[Data records]
○ ○ ○ ○ ○

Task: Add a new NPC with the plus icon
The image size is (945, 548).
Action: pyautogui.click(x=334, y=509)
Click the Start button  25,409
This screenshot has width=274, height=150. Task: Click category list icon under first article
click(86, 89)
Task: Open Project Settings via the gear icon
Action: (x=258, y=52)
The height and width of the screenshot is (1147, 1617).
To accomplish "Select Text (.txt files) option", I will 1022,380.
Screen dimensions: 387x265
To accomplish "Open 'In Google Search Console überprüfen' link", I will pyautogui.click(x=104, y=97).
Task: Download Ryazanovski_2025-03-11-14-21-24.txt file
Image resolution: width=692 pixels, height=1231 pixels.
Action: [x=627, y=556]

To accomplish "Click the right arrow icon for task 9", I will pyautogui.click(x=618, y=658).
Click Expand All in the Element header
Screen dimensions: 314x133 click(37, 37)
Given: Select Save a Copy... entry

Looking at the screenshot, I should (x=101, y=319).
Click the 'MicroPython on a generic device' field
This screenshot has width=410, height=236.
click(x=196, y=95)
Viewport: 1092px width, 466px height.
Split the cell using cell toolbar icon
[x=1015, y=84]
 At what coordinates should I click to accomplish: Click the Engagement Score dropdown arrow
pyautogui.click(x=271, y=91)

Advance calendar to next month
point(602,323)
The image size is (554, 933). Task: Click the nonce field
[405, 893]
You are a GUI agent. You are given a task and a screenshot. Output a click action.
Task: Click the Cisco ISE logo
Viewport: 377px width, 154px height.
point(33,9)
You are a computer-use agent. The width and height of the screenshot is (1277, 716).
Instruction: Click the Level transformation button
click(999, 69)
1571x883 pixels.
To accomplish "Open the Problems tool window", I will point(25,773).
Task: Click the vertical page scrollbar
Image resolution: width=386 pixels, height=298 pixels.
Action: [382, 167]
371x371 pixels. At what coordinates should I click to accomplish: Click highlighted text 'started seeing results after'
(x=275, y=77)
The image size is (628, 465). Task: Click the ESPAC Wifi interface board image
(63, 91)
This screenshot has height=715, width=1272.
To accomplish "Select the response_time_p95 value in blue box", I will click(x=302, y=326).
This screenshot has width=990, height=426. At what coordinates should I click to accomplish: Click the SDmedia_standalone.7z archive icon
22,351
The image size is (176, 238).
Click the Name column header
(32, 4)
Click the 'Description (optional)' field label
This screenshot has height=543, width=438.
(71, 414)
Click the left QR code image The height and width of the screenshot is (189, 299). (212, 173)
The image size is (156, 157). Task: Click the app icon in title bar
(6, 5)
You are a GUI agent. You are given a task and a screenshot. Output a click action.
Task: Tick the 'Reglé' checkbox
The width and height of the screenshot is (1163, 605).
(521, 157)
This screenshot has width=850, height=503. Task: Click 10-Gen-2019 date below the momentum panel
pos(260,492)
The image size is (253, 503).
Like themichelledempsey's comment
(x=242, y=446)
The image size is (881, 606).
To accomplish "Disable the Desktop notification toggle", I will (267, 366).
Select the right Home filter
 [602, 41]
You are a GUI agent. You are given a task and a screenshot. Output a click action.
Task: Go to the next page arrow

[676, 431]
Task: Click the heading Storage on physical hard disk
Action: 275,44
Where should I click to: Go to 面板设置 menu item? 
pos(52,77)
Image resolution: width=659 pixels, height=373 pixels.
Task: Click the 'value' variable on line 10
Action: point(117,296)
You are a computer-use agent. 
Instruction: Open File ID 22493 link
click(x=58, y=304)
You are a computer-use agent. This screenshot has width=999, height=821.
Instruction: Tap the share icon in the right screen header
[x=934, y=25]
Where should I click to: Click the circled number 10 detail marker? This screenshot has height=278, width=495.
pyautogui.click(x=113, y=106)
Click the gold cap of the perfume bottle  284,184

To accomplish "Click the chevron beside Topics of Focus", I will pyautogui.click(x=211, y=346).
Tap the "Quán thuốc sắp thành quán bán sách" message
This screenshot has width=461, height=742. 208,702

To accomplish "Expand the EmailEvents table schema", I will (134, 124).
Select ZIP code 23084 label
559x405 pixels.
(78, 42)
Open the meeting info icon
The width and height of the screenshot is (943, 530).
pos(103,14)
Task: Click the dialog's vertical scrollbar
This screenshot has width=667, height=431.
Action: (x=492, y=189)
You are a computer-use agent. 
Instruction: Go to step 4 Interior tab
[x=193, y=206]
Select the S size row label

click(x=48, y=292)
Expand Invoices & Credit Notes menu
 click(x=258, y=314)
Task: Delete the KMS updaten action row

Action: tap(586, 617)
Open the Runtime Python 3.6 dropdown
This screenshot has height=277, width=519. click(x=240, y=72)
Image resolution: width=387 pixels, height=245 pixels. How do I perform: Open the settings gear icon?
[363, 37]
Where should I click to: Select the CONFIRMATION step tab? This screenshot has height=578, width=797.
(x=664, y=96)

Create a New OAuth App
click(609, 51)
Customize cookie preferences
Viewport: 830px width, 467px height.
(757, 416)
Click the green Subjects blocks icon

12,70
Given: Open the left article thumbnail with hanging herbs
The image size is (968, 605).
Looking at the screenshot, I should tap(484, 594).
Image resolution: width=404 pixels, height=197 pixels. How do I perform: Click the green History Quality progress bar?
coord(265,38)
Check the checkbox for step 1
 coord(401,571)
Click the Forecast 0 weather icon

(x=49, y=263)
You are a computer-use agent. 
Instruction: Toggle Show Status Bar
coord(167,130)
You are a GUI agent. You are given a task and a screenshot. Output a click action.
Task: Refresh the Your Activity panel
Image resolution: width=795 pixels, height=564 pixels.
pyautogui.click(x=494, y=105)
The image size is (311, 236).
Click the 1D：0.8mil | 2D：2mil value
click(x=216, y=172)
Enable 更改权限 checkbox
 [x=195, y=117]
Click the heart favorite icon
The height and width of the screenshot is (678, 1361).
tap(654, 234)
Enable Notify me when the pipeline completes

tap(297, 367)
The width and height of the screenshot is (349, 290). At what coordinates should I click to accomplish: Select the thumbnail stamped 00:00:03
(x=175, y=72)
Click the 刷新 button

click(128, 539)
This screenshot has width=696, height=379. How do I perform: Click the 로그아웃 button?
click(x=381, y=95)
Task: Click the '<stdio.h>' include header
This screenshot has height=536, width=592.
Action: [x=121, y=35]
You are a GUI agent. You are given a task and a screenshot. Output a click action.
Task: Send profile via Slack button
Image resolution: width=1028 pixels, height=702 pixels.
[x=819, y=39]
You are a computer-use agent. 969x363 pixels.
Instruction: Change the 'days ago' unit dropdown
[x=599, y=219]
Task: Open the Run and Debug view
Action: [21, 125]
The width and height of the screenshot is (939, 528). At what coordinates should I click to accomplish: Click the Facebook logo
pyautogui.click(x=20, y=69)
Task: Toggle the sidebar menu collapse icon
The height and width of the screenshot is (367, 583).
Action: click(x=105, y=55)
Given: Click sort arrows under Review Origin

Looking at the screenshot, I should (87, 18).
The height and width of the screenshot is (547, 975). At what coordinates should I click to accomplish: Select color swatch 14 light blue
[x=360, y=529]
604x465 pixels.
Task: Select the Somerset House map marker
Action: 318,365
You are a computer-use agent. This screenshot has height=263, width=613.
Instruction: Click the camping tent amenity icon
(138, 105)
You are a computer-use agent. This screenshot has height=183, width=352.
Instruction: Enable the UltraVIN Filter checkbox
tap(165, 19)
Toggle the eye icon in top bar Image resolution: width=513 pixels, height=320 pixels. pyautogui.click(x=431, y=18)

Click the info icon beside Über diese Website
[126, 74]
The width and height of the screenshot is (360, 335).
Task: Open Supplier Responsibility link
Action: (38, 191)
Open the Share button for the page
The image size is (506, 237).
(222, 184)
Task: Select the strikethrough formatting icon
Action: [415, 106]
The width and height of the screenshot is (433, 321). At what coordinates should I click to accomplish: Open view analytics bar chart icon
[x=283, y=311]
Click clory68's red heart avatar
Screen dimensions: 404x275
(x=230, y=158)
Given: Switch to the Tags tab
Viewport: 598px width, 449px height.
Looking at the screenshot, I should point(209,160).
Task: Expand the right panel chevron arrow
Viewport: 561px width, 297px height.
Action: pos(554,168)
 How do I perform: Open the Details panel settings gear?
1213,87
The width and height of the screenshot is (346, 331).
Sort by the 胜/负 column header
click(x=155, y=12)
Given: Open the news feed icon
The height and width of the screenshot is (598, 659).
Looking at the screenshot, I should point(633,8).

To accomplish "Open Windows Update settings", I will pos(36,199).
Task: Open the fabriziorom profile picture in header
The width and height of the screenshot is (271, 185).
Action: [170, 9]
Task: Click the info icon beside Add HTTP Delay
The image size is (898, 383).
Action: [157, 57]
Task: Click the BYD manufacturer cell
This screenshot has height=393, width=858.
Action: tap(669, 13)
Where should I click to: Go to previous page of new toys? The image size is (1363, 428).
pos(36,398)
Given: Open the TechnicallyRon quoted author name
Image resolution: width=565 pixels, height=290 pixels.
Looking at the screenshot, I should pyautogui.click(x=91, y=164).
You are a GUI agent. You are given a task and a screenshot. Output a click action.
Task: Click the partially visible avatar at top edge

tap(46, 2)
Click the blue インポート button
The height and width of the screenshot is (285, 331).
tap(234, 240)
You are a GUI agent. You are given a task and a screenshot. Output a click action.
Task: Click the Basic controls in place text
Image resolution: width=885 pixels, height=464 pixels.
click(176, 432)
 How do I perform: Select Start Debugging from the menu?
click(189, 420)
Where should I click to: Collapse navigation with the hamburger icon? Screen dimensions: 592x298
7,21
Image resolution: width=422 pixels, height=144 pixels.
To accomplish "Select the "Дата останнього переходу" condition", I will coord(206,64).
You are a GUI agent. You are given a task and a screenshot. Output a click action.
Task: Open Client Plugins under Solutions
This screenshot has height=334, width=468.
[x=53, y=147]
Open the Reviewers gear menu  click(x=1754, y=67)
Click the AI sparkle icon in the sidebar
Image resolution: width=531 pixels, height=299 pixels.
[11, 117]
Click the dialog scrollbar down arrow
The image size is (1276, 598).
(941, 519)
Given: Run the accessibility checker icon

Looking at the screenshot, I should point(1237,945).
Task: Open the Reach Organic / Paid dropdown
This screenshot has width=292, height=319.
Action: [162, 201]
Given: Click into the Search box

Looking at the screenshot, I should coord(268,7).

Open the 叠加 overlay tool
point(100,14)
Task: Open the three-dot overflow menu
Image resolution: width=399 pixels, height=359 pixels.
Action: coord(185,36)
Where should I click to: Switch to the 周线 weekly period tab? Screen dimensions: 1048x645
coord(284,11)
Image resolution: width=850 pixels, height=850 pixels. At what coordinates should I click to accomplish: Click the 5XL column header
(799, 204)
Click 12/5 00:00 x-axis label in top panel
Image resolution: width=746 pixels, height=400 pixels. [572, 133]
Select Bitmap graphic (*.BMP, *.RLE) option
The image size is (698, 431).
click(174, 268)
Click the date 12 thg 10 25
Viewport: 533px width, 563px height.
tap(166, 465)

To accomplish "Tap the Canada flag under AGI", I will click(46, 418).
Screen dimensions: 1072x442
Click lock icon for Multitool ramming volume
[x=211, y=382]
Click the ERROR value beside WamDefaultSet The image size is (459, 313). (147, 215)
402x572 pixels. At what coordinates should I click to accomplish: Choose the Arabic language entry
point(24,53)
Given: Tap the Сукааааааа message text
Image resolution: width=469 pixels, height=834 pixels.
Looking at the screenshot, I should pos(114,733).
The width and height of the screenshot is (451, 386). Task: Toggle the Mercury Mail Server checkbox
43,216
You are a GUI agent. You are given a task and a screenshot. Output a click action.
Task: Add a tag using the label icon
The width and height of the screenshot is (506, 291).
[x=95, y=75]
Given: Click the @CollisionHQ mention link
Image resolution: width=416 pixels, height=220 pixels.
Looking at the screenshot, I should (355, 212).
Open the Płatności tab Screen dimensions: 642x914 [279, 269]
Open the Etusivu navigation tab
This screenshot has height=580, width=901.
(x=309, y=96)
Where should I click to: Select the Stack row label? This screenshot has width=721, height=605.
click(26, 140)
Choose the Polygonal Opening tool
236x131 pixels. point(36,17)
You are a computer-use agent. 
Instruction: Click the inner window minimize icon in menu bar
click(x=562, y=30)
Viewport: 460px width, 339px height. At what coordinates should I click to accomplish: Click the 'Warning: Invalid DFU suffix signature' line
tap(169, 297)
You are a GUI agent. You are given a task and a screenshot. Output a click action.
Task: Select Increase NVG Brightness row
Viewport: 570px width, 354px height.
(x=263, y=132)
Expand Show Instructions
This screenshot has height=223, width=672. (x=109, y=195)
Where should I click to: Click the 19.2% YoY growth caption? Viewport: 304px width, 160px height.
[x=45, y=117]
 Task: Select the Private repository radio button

○ ○ ○ ○ ○

§ Exercise:
The expected answer is a copy of each line above containing "vertical".

§ Result of this exercise:
Task: Click the vertical page scrollbar
Task: Click the dialog's vertical scrollbar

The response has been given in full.